SOURCE INFORMATION:
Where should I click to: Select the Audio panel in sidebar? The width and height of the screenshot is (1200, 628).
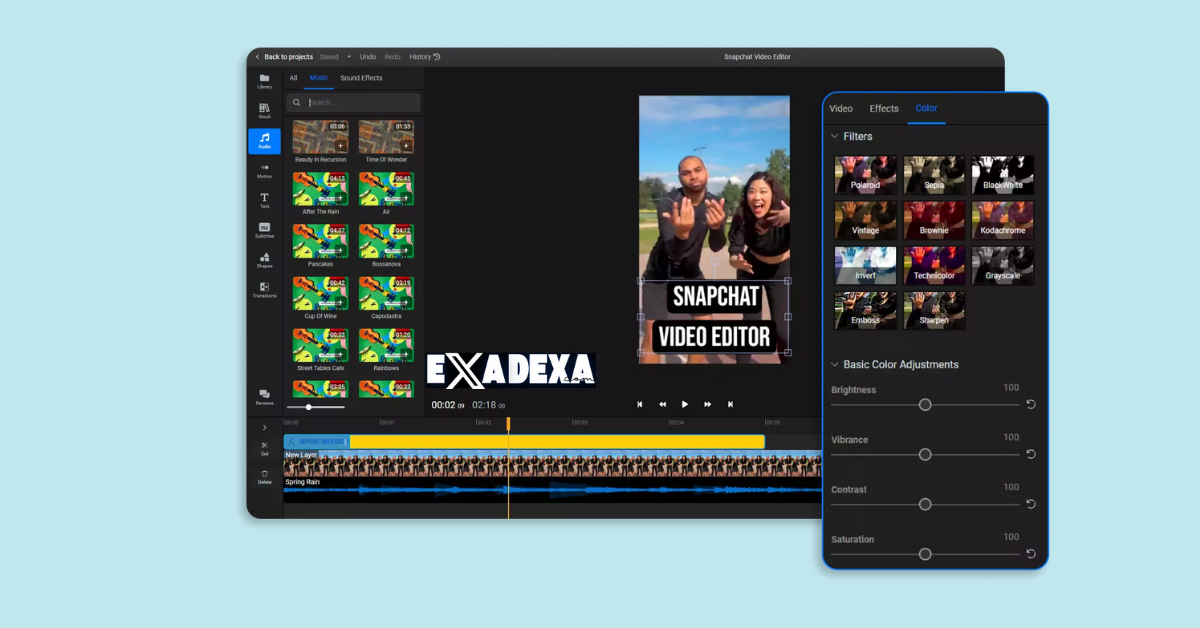tap(264, 143)
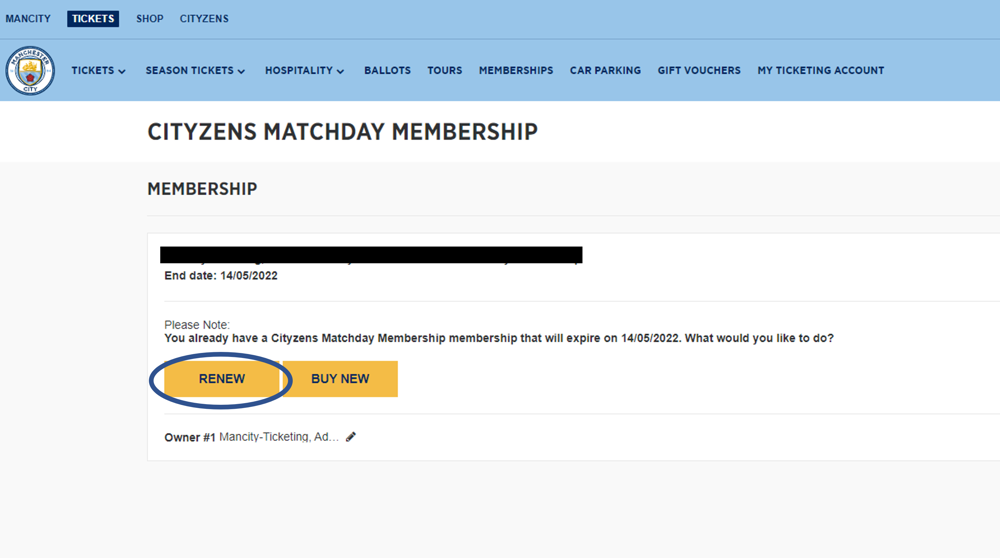
Task: Click the Renew membership button
Action: coord(221,379)
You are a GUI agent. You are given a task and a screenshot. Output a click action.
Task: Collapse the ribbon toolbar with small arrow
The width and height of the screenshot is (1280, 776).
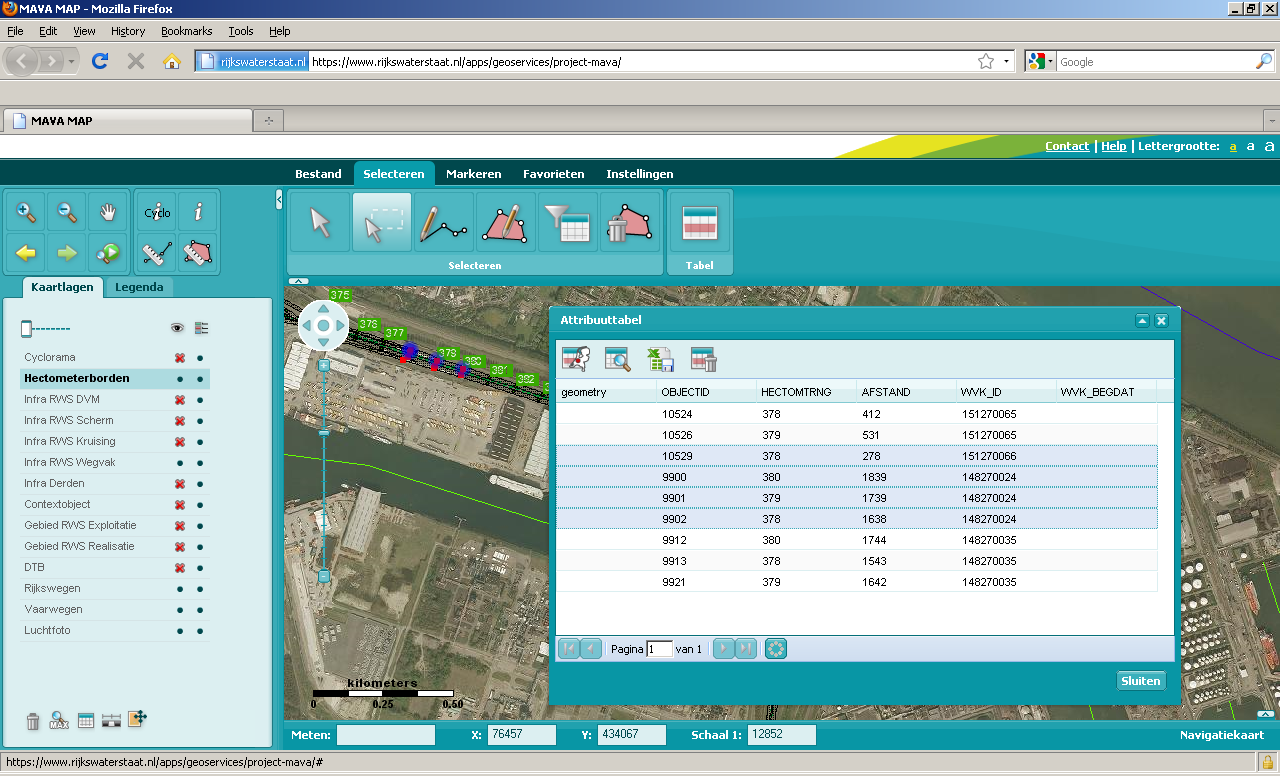(298, 282)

DIRECTIONS:
Everything in the listing above must be restated word for word, except the images.

RESPONSE BELOW:
Where should I click to: Select the Audio panel in sidebar? The width and height of the screenshot is (1200, 628).
tap(264, 143)
Task: Click the Renew membership button
Action: coord(221,379)
You are a GUI agent. You are given a task and a screenshot. Output a click action.
Task: Collapse the ribbon toolbar with small arrow
The width and height of the screenshot is (1280, 776).
(298, 282)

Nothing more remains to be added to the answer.